In a Facebook sales deck obtained by Ad Age, the company was explicit about the effect the new algorithm will have:

"We expect organic distribution of an individual page's posts to gradually decline over time as we continually work to make sure people have a meaningful experience on the site."

What this means is that users will see less content from brand pages and more content produced by major publishers like The Atlantic, Buzzfeed, etc.

Ignite Social Media recently put out a chilling report on the effect of the new algorithm. After analyzing 689 posts across 21 brand pages of different sizes and industries, they reported that organic reach had declined by 44%. Some saw declines up to 88%.

Prior to the update, a brand could expect their posts to reach about 16% of their fans. Now, brand pages will be lucky if they hit 3%.
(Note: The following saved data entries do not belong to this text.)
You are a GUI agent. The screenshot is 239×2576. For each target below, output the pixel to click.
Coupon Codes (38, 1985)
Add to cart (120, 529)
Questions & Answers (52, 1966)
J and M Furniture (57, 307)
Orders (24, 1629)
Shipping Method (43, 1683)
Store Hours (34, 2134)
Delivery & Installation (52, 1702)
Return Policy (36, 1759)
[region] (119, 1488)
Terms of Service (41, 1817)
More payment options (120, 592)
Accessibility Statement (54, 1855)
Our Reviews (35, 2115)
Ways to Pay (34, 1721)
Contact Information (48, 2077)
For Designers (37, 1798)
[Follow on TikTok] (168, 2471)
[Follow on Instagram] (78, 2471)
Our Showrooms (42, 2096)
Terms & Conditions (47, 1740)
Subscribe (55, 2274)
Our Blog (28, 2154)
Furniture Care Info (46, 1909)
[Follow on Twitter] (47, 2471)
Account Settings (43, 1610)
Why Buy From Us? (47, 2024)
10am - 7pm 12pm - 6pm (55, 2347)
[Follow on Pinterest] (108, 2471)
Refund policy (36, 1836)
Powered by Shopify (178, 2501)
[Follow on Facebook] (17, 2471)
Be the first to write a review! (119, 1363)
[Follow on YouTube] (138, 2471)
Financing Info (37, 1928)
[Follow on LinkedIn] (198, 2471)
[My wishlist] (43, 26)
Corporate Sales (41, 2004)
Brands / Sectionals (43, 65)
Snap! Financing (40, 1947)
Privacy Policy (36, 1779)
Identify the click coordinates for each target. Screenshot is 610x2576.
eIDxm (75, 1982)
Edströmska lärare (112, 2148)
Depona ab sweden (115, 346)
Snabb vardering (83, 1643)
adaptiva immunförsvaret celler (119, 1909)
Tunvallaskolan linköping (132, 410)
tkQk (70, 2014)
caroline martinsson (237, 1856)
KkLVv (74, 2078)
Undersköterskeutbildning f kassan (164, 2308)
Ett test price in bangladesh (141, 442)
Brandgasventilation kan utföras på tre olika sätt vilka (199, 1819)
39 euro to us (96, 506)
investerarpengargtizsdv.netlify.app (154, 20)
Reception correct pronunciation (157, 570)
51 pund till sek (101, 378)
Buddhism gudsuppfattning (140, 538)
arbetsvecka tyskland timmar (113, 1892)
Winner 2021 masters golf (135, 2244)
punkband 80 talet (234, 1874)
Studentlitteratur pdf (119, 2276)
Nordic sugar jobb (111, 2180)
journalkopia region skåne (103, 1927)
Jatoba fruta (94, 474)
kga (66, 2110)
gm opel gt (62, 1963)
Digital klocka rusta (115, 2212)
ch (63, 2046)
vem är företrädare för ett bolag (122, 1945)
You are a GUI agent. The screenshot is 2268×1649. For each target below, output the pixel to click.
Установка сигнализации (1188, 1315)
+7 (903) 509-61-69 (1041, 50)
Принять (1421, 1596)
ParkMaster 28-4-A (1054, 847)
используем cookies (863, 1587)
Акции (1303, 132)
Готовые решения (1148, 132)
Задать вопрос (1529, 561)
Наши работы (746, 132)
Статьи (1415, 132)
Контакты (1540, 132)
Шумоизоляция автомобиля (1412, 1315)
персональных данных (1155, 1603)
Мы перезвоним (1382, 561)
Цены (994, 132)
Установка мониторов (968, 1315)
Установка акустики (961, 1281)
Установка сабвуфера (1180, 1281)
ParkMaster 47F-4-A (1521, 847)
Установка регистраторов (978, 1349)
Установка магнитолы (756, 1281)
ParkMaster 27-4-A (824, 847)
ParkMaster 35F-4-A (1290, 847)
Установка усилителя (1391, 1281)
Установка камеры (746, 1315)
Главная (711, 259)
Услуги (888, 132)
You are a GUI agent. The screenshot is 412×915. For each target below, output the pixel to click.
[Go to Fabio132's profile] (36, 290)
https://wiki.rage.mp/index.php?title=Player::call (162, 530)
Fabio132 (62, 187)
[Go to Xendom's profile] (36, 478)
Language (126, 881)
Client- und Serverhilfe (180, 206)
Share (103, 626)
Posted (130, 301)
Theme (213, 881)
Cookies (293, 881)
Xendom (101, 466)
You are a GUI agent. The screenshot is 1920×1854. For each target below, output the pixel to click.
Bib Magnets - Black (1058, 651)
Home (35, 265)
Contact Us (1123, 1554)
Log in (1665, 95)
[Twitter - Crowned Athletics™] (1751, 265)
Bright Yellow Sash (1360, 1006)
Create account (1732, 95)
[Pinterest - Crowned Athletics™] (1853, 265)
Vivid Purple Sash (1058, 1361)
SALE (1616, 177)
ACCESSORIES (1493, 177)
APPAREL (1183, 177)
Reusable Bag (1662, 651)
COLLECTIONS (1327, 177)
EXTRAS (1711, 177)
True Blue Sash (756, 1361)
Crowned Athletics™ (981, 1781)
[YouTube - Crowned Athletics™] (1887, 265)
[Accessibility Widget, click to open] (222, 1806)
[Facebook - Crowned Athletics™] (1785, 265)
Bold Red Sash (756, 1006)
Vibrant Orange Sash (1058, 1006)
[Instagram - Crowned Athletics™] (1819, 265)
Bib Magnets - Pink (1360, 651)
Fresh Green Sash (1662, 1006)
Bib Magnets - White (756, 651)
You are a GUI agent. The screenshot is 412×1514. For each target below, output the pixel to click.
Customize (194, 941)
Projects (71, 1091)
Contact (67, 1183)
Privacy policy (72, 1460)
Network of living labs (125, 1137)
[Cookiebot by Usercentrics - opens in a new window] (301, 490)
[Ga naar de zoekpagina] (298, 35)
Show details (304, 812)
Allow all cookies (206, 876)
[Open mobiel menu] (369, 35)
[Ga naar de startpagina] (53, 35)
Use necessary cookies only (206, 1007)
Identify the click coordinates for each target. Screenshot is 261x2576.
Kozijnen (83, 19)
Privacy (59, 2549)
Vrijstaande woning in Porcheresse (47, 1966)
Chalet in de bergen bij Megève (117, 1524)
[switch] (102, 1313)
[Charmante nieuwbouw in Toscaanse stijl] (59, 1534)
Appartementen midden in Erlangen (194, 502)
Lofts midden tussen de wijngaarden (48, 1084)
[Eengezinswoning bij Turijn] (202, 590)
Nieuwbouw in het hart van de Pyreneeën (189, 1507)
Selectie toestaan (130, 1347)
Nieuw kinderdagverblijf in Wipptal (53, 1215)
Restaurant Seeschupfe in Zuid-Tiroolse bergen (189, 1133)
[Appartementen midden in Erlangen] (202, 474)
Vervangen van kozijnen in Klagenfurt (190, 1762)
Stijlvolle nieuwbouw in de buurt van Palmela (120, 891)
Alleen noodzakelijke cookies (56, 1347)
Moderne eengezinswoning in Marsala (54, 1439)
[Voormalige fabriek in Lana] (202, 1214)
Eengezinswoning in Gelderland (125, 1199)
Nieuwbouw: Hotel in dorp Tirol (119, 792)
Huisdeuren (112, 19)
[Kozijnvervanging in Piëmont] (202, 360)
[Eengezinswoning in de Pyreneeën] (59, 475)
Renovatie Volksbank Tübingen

That means that all the time that photographers have spent cultivating likes and fans is likely wasted, unless they are willing to turn to Facebook’s paid ad distribution, which is probably too expensive for most photography businesses and is, by many reports, far less effective than posts that show up organically.

So how do you adapt?

Like Google’s Panda update, the focus is now on quality content that people engage with. Cheap clickbait like memes won’t work anymore. That may be good news for photographers whose quality photographs garner likes and comments. It also means that its more important than ever to produce quality content directly for Facebook as well as guest blogging for reputable web publications and sharing stories that people care about.

 Its hard to know at this point whether Facebook’s downgrade of brand content will destroy the marketing utility of  a brand pages. If it does, it may become more effective to use your personal profile as your main marketing tool. It likely has more reach at this point anyways.

We’ll update you in the coming weeks and months as we find out more.